CARONNO PERTUSELLA – Buona la prima per l’Inox Team Saronno in gara 1 della semifinale scudetto di serie A1 (al meglio delle 5), sabato pomeriggio sul diamante di Bariola contro le locali della Rheavendors Caronno. Per la squadra del presidente Piero Bonetti e della manager Giovanna Palermi tutto come da pronostico, in un match nel quale le saronnesi hanno via via ampliato il vantaggio, senza mai rischiare.

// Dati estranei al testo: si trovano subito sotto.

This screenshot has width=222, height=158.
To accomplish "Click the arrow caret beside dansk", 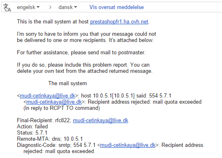I will 76,7.
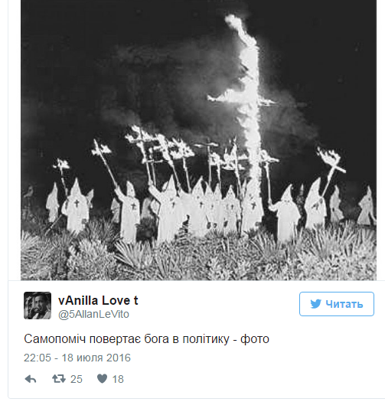Open the 18 июля 2016 date link
385x402 pixels.
coord(96,358)
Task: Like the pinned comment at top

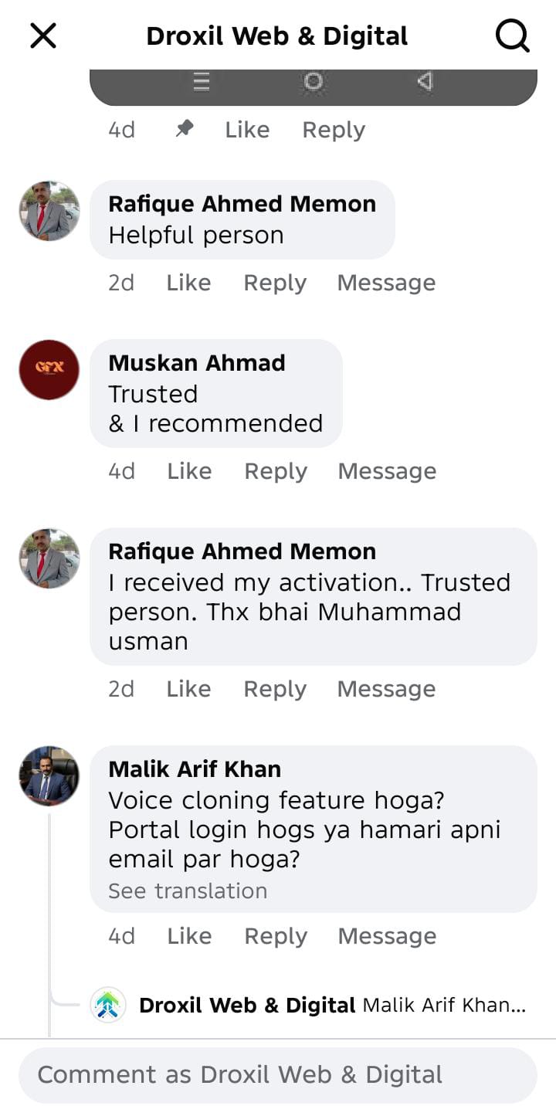Action: pos(247,130)
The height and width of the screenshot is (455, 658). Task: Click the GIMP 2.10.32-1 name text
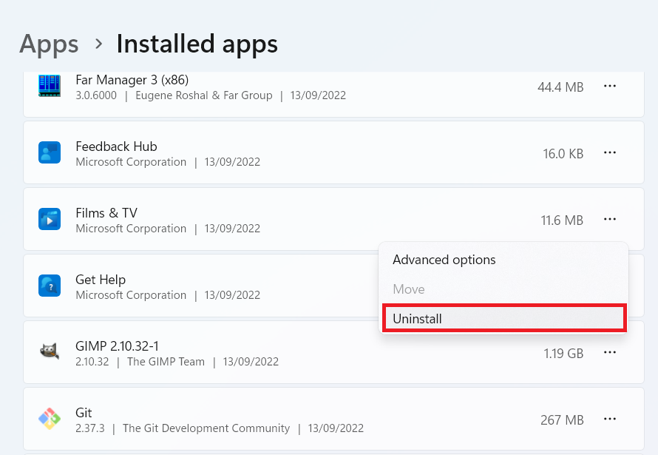point(117,346)
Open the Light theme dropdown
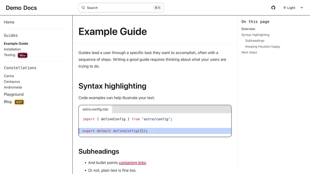This screenshot has width=310, height=174. tap(291, 8)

La cronaca – A fronteggiarsi a distanza in pedana la caronnese, ed ex saronnese Silvia Durot che malgrado l’ottimo momento di forma non sempre è riuscita a porre un freno alla verve offensiva di uno scatenato Saronno; e dall’altra parte la lanciatrice azzurra del Saronno. Alice Nicolini, che ha davvero concesso pochissimo.

Al secondo inning passa Saronno con una battuta lunghissima di sacrificio di Bettinsoli che consente alle ospiti di incassare il primo punto a basi piene, e sulla valida di Pietroni entra anche il secondo punto su un errore della difesa di casa. E alla terza ripresa arriva anche il fuoricampo di Andrea Filler da due punti con la palla che scavalca abbondantemente la siepe a fondo campo, 0-4.

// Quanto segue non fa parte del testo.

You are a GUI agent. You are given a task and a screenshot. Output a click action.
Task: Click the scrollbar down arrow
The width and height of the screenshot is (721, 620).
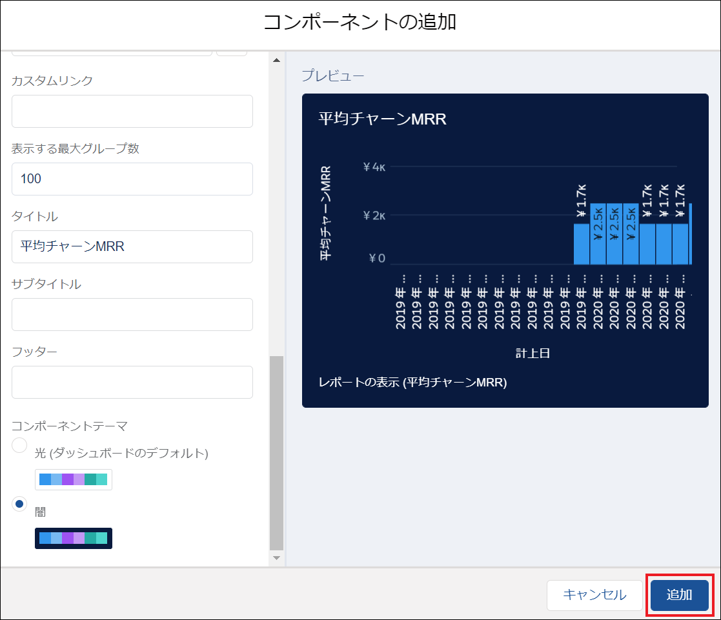tap(277, 557)
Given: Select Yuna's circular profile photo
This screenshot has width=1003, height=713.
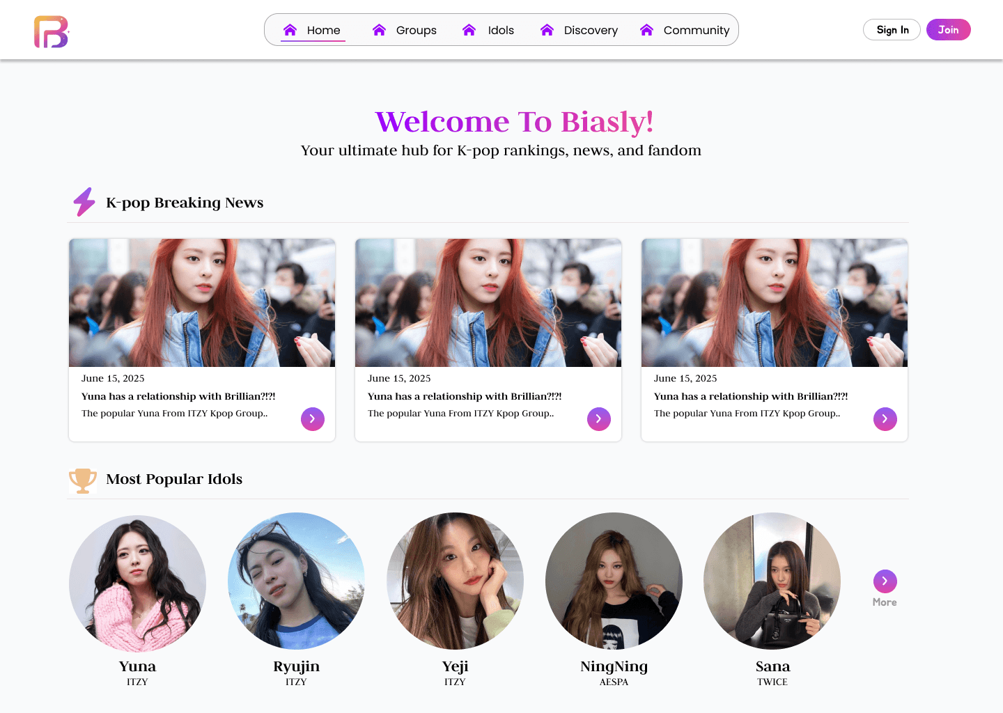Looking at the screenshot, I should pos(137,581).
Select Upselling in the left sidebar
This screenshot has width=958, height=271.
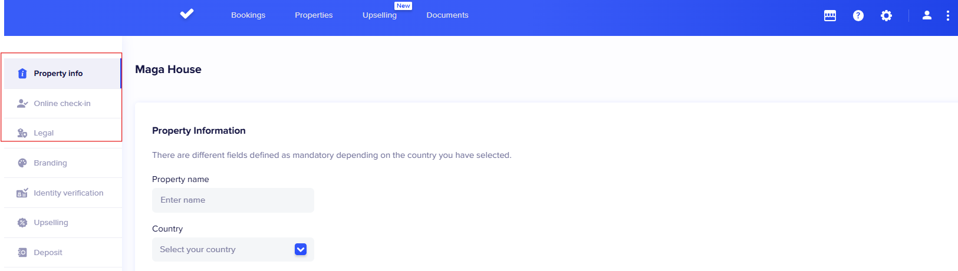[51, 223]
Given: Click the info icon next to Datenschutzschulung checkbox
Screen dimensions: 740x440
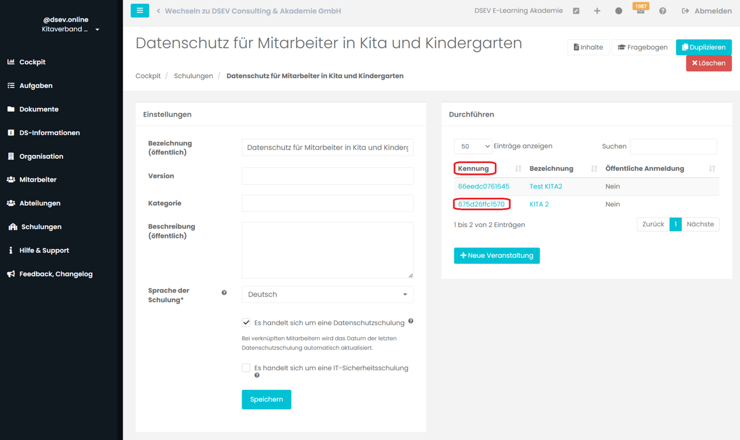Looking at the screenshot, I should coord(411,321).
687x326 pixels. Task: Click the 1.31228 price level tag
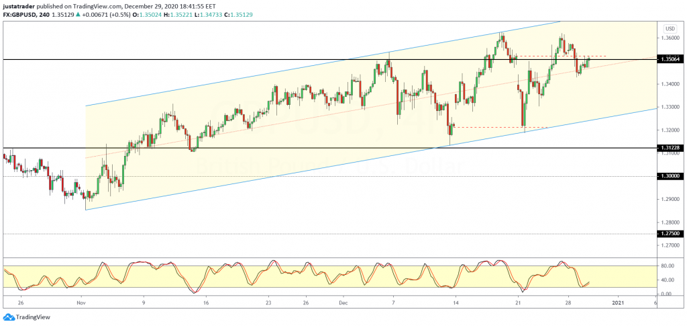[671, 148]
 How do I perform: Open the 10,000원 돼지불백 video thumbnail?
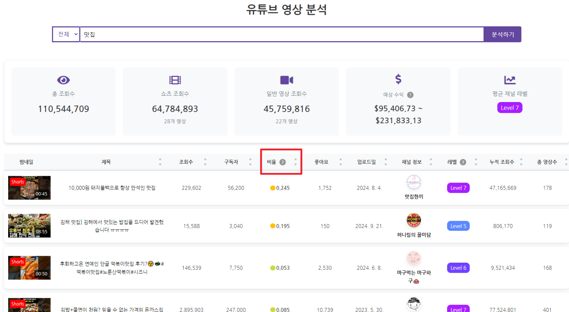click(29, 188)
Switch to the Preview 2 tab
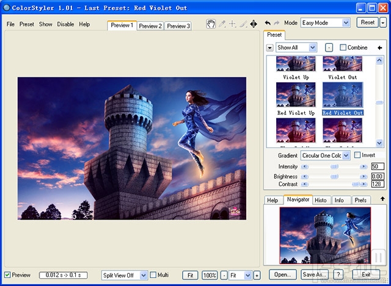 click(x=150, y=26)
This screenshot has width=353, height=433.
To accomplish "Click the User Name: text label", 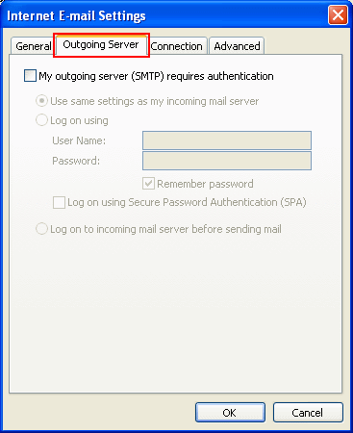I will click(x=79, y=140).
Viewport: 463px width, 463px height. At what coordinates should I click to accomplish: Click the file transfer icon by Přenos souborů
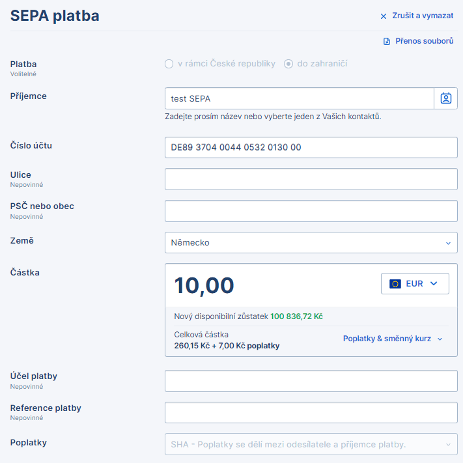tap(387, 41)
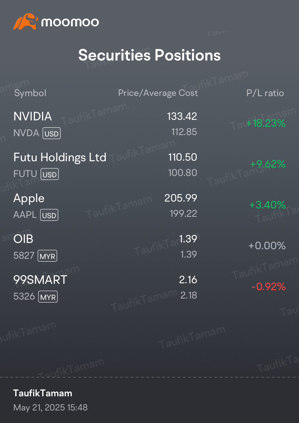This screenshot has height=423, width=299.
Task: Select the P/L ratio column header
Action: tap(265, 93)

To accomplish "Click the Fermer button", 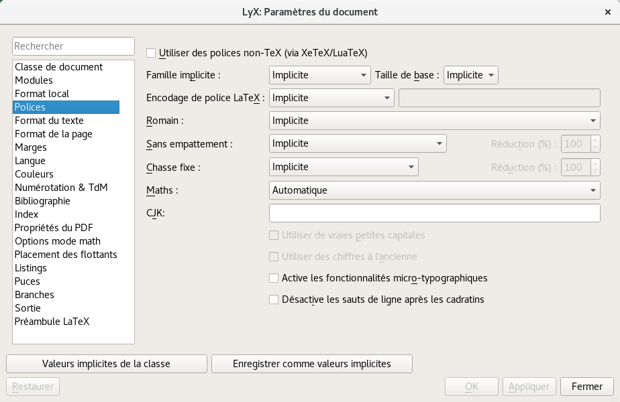I will coord(586,387).
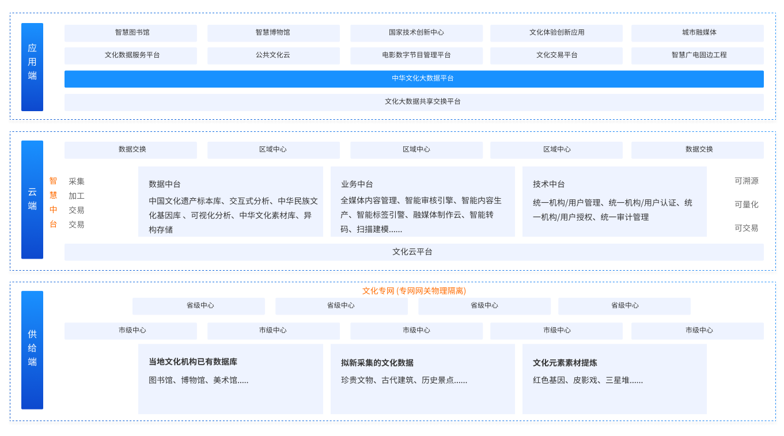Click the 可溯源 label
The image size is (784, 436).
pyautogui.click(x=747, y=181)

E Caronno? C’è un doppio di Rossini che fa sperare le locali (la giocatrice più esperta della Rhea si conferma migliore battitrice caronnese), e la “solita” Sheldon in gran forma ma tutto ciò non basta ad invertire il trend dell’incontro. Alla sesta ripresa anche un triplo di Rotondo per altri due punti, 0-6, e successivo “punto della bandiera” per la Rhea, 1-6. Ultima ripresa: capitan Longhi del Saronno con un doppio porta a casa un altro punto per Saronno, 1-7.

In gara 1 dell’altra semifinale, Mkf Bollate-Forlì 4-0. Si rigioca su entrambi i campi alle 19.20.